A recent Sacramento Bee/Field Poll indicated that the race for Prop 19 is close. While 47 percent of respondents want to regulate pot like alcohol, 4 percent want to “legalize marijuana so it can be purchased and used by anyone.” Could that 4 percent be the swing vote that sends Prop 19 down in defeat?

Soares says widespread support from all mainstream reformers like NORML and even groups like the NAACP and various California unions may neutralize the far lefts. “That has to help,” she said.

Dragonfly de la Luz hopes Prop 19 loses, and says the mainstream drug law reformers are locked in groupthink and gripped by fear. “They feel that now that the momentum is building we can’t go against it now because it would hurt the movement in some way or fragment the movement,” she said. “I’m hopeful that it doesn’t win and it’s not that I’m anti-legalization. Obviously I’m pro-legalization, but apparently being pro-legalization and being pro-Prop 19 are two different things entirely.”

NORML’s Gieringer — the group that coined the phrase “Stoners Against Legalization” — said there’s always been a fringe community of stoners who vote against reform measures. “Every vote counts, but we’re talking about a minority of a minority,” he said. “People currently using marijuana are voting 85 percent for Prop 19.”

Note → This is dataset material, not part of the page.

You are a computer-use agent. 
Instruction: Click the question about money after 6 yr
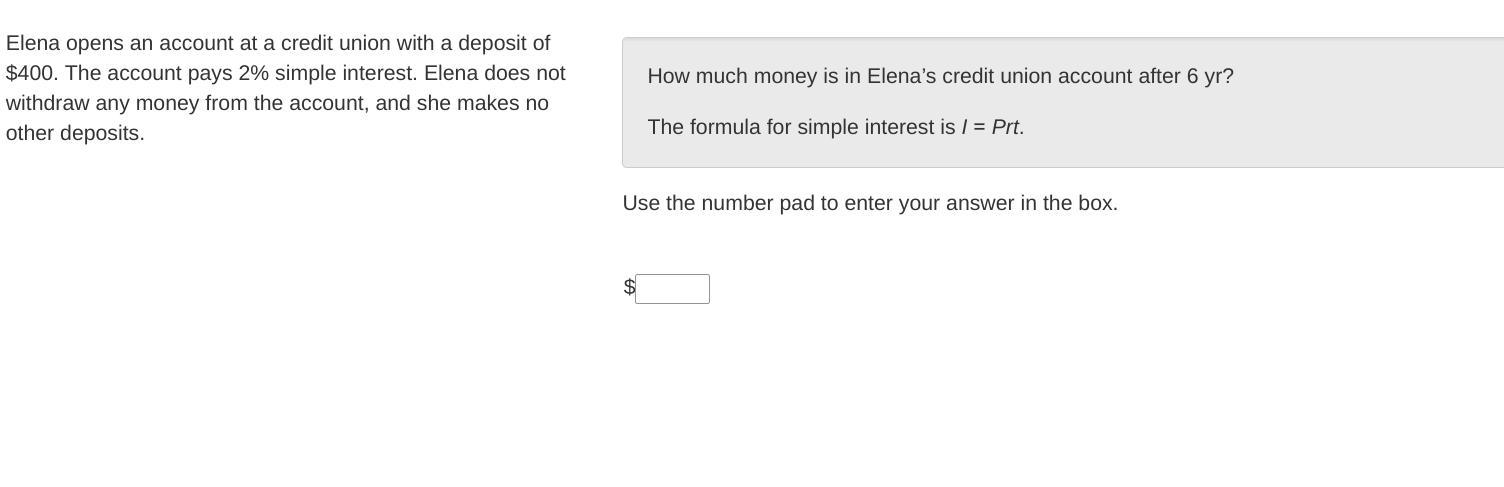point(940,76)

The fringe won’t matter as much in the Prop 19 race as Republican gubernatorial candidate Meg Whitman‘s massive, multimillion-dollar get-out-the-vote campaign this fall, says Gieringer.

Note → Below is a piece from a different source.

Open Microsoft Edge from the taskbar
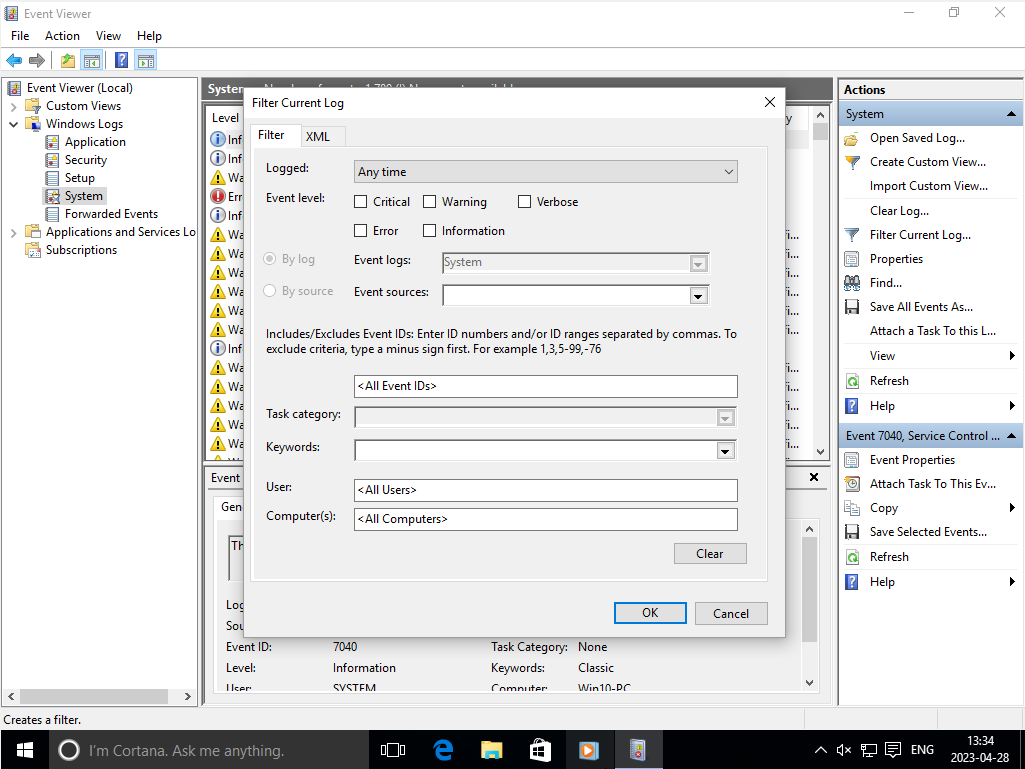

Whether or not Prop 19 wins or loses, Lee has said his main goal was to get the discussion going on legalization. It’s clear that quite a bit of discussion — crazy and sane — is taking place. From that perspective, Soares says Lee has already won.

“Oh absolutely,” she said. “I think the best part of Prop 19 and one of the benefits I see is that it’s getting national coverage. Glenn Beck is talking about it. If you can get him to say crazy stuff about anything you’ve done well.”